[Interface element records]

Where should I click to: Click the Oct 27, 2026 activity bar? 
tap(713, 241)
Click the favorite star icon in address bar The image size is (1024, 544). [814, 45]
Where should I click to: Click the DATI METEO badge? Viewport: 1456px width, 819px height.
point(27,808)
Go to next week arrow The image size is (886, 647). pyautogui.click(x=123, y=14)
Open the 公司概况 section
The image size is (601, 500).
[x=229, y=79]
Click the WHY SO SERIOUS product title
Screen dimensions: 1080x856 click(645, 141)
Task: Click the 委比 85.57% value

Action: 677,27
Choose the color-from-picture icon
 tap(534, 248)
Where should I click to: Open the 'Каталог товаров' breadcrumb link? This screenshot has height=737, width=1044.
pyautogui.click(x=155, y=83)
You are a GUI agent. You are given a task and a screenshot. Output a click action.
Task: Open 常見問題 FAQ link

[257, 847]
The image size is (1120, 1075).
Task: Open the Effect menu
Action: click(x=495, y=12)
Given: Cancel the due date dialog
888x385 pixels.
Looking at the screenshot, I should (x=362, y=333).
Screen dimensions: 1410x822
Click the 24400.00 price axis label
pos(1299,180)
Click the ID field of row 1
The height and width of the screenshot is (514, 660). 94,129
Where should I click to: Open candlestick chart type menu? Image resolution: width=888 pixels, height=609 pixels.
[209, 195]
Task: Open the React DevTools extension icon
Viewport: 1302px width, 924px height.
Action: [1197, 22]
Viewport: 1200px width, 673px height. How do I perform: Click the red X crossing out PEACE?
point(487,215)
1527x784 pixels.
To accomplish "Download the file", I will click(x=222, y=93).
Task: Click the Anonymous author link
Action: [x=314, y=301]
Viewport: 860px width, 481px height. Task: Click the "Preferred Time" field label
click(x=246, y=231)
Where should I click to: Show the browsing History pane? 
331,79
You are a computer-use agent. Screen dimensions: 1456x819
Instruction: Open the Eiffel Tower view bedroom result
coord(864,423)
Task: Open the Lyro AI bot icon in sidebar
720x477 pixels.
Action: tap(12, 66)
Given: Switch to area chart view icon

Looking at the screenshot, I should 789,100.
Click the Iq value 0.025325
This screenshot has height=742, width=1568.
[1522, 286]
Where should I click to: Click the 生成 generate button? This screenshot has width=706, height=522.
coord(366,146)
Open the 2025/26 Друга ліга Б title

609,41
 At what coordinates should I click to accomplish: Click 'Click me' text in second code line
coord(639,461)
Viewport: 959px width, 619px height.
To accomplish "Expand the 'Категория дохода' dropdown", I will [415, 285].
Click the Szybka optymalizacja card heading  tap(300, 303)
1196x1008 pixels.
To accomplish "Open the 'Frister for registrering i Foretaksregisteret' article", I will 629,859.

#### What is being asked
Put every line of the data above into a numbered list, omitting the blank lines.

#### Answer to this exercise
1. Where should I click to: Click the Oct 27, 2026 activity bar? 
2. tap(713, 241)
3. Click the favorite star icon in address bar The image size is (1024, 544). [814, 45]
4. Where should I click to: Click the DATI METEO badge? Viewport: 1456px width, 819px height.
5. point(27,808)
6. Go to next week arrow The image size is (886, 647). pyautogui.click(x=123, y=14)
7. Open the 公司概况 section
8. The image size is (601, 500).
9. [x=229, y=79]
10. Click the WHY SO SERIOUS product title
11. Screen dimensions: 1080x856 click(645, 141)
12. Task: Click the 委比 85.57% value
13. Action: 677,27
14. Choose the color-from-picture icon
15.  tap(534, 248)
16. Where should I click to: Open the 'Каталог товаров' breadcrumb link? This screenshot has height=737, width=1044.
17. pyautogui.click(x=155, y=83)
18. You are a GUI agent. You are given a task and a screenshot. Output a click action.
19. Task: Open 常見問題 FAQ link
20. [257, 847]
21. The image size is (1120, 1075).
22. Task: Open the Effect menu
23. Action: click(x=495, y=12)
24. Given: Cancel the due date dialog
25. 888x385 pixels.
26. Looking at the screenshot, I should (x=362, y=333).
27. Screen dimensions: 1410x822
28. Click the 24400.00 price axis label
29. pos(1299,180)
30. Click the ID field of row 1
31. The height and width of the screenshot is (514, 660). 94,129
32. Where should I click to: Open candlestick chart type menu? Image resolution: width=888 pixels, height=609 pixels.
33. [209, 195]
34. Task: Open the React DevTools extension icon
35. Viewport: 1302px width, 924px height.
36. Action: [1197, 22]
37. Viewport: 1200px width, 673px height. How do I perform: Click the red X crossing out PEACE?
38. point(487,215)
39. 1527x784 pixels.
40. To accomplish "Download the file", I will click(x=222, y=93).
41. Task: Click the Anonymous author link
42. Action: [x=314, y=301]
43. Viewport: 860px width, 481px height. Task: Click the "Preferred Time" field label
44. click(x=246, y=231)
45. Where should I click to: Show the browsing History pane? 
46. 331,79
47. You are a computer-use agent. Screen dimensions: 1456x819
48. Instruction: Open the Eiffel Tower view bedroom result
49. coord(864,423)
50. Task: Open the Lyro AI bot icon in sidebar
51. 720x477 pixels.
52. Action: tap(12, 66)
53. Given: Switch to area chart view icon
54. Looking at the screenshot, I should 789,100.
55. Click the Iq value 0.025325
56. This screenshot has height=742, width=1568.
57. [1522, 286]
58. Where should I click to: Click the 生成 generate button? This screenshot has width=706, height=522.
59. coord(366,146)
60. Open the 2025/26 Друга ліга Б title
61. 609,41
62.  At what coordinates should I click to accomplish: Click 'Click me' text in second code line
63. coord(639,461)
64. Viewport: 959px width, 619px height.
65. To accomplish "Expand the 'Категория дохода' dropdown", I will [415, 285].
66. Click the Szybka optymalizacja card heading  tap(300, 303)
67. 1196x1008 pixels.
68. To accomplish "Open the 'Frister for registrering i Foretaksregisteret' article", I will 629,859.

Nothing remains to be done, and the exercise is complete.